■ **Problem A**
Who curated the exhibition described in the passage on Vanderbilt's drawing exhibit?
■ **Problem B**
Please resume the passage on Vanderbilt's drawing exhibit, picking up after its last sentence.

Passage shown below:

Drawing is without a doubt the most basic form of visual art. Everyone at some time has tried his or her hand at it. Most of us were handed a crayon well before we could engage in conversation. Vanderbilt University Fine Arts Gallery's current exhibit, Five Centuries of Drawing, featuring selections from the school's permanent collection, demonstrates the enduring nature of drawing techniques, even as styles evolve and morph.
The first drawing in the exhibit is a pen-and-ink wash, "Venus on a Dolphin with Putti" (circa 1575-1599), by an anonymous Flemish artist. Its appearance is as delicate as it is meticulous, and serves as the first marker on a long and winding road.
"It's kind of a history lesson so to speak, taking the viewer from mannerist drawings all the way to the modern period," says gallery director Joseph Mella, curator of the exhibition. "I was also looking for things in our permanent collection that I've always had my eye on and never exhibited, such as the six large drawings by Eugene Biel-Bienne."
The works of Biel-Bienne seem to be the crescendo of the exhibit. The refinement of his line and the depth of expression in his faces connect the methods of the classical to the sensibilities of the modern. His drawing "The Misery Comes Out From All Streets" shows a huddled group of zombie-like city dwellers who stare out at the viewer as though their famished souls are only vaguely aware of their own desperation. "I've always thought those were interesting and strong drawings. Also, looking at connections within the show, we have portraiture represented, examples of preparatory sketches, as well as full-blown developed works."

End of Passage shown.
Source information below:

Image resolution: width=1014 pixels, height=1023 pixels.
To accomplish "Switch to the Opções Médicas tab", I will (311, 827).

End of Source information.
Source information below:

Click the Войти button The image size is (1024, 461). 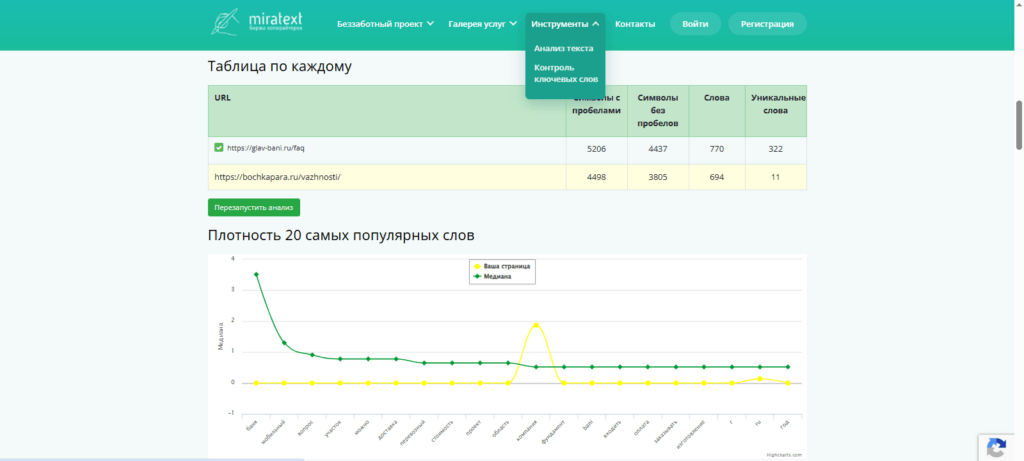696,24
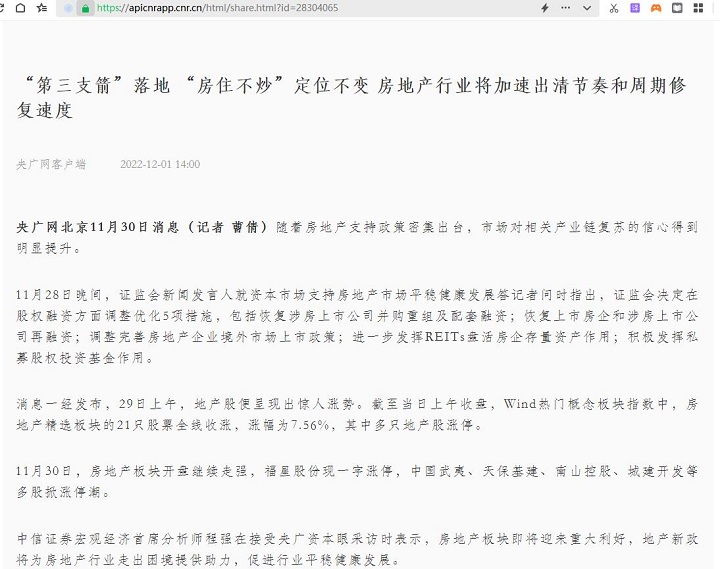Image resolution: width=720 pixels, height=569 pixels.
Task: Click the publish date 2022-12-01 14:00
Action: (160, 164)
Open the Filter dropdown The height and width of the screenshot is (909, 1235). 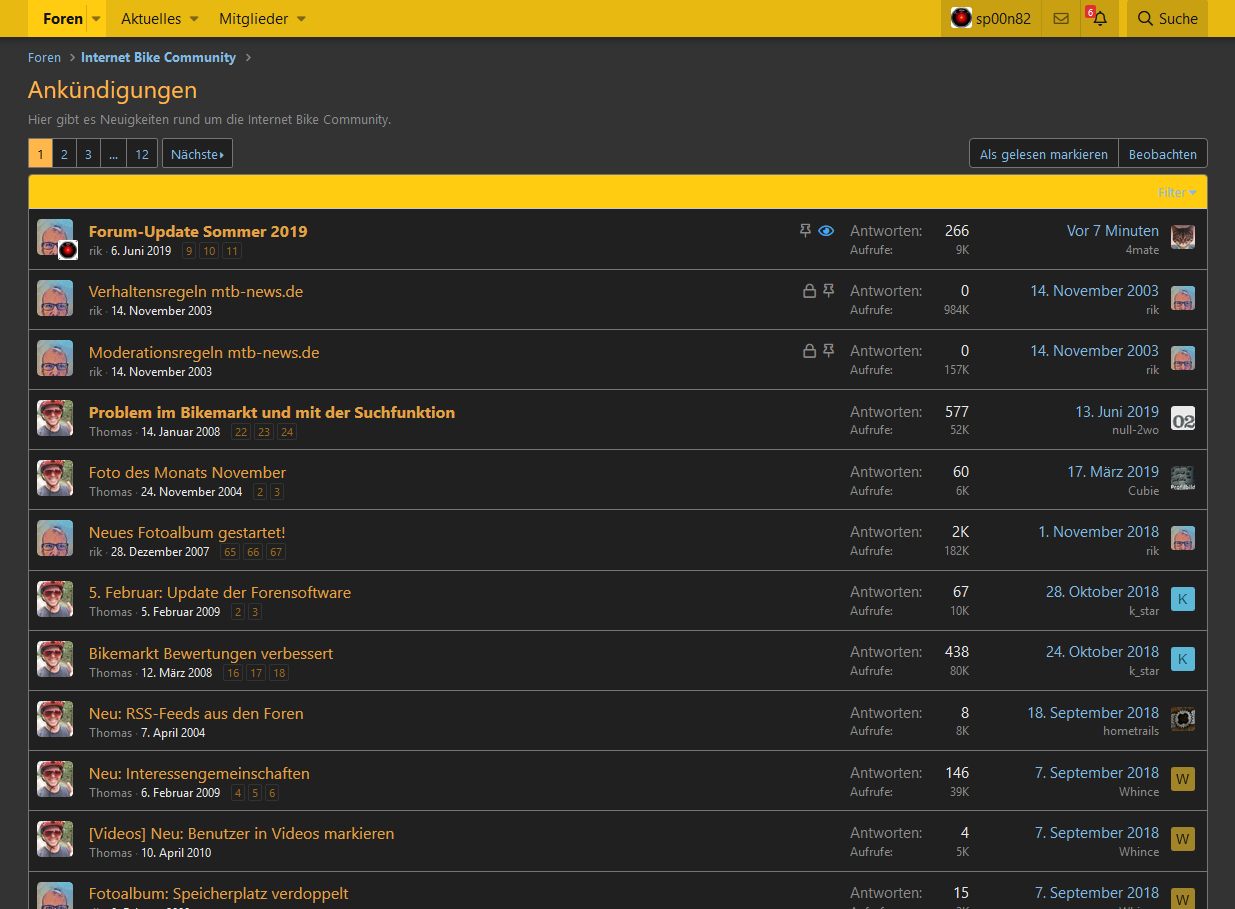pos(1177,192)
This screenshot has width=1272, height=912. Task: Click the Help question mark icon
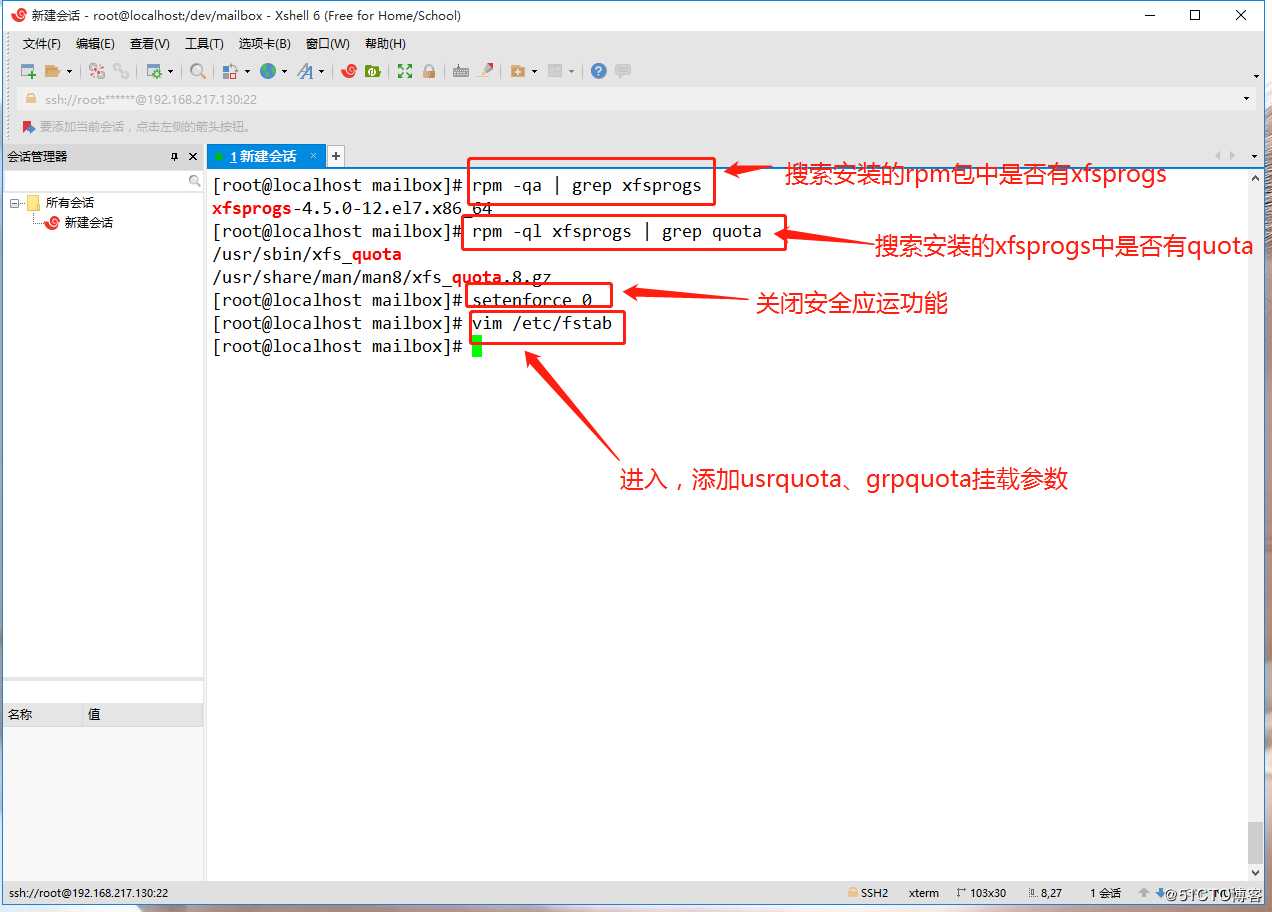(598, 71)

End of Source information.

■ **Task output A**
Gallery director Joseph Mella curated it.

■ **Task output B**
Among the fully developed works are two drawings from Vanderbilt's own Susan Heiskell Wilkes, who in 1925 became head of the first Medical Illustration department at the Medical Center. "Fundus Retinal Study" is a brilliant red pencil drawing that could easily be an abstract — if the definition of the organic contours didn't tip one off to its more scientific purpose. Her other piece, "Skull Fracture Study," is a small but highly detailed rendering in carbon dust on paper.
"Those two pieces are from the Historical Collection of the Eskind Biomedical Library, and I've always been interested in medical illustration," Mella says. "Being at this university, you can look at other departments where they have these little gems of work that most people don't know about, and it's fun to bring them to light. ... I think they're just superb drawings of their kind."
In the adjacent gallery, American Art at Vanderbilt also showcases selections from the university's permanent collection, and provides a nice contrast to the works on paper.
"Again, I looked for things I hadn't yet exhibited," Mella says. "In some cases they hopefully make interesting connections between different time periods, everything from Cassatt to Warhol."
John Cage and Calvin Sumsion's "Plexigram 1 (Not Wanting to Say Anything About Marcel)" is particularly interesting. Inspired by the death of Marcel Duchamp, the piece consists of several panes of plexiglas, one in front of the other. As you look through them, it appears that the letters and words printed on their surfaces are hanging in space. "It's of its time and representative of who Cage was," says Mella. "I think it's a clever tip of his hat to Duchamp as well. Apparently after Duchamp died, various artists were asked to comment on him. ... Jasper Johns said, 'I have nothing to say about Marcel', and so Cage took that gesture of turning his back to the artist and put that in as part of his title. It was really a commemoration. Who knows? Jasper Johns was a notoriously private person — maybe he just didn't want to talk about it."
The two exhibits play at different tempos and varying cadences, but in no way clash. Five Centuries of Drawing sets a steady and engrossing pace that prepares one to be thoroughly entertained by the Americana.
"I think it's a great opportunity to take a walk through art history via the medium of drawing," says Mella. "You don't walk into the gallery and have 6- or 8-foot paintings in front of you. It's something you really have to take time and look at. During a hot summer in Nashville, a cool gallery is a welcome respite."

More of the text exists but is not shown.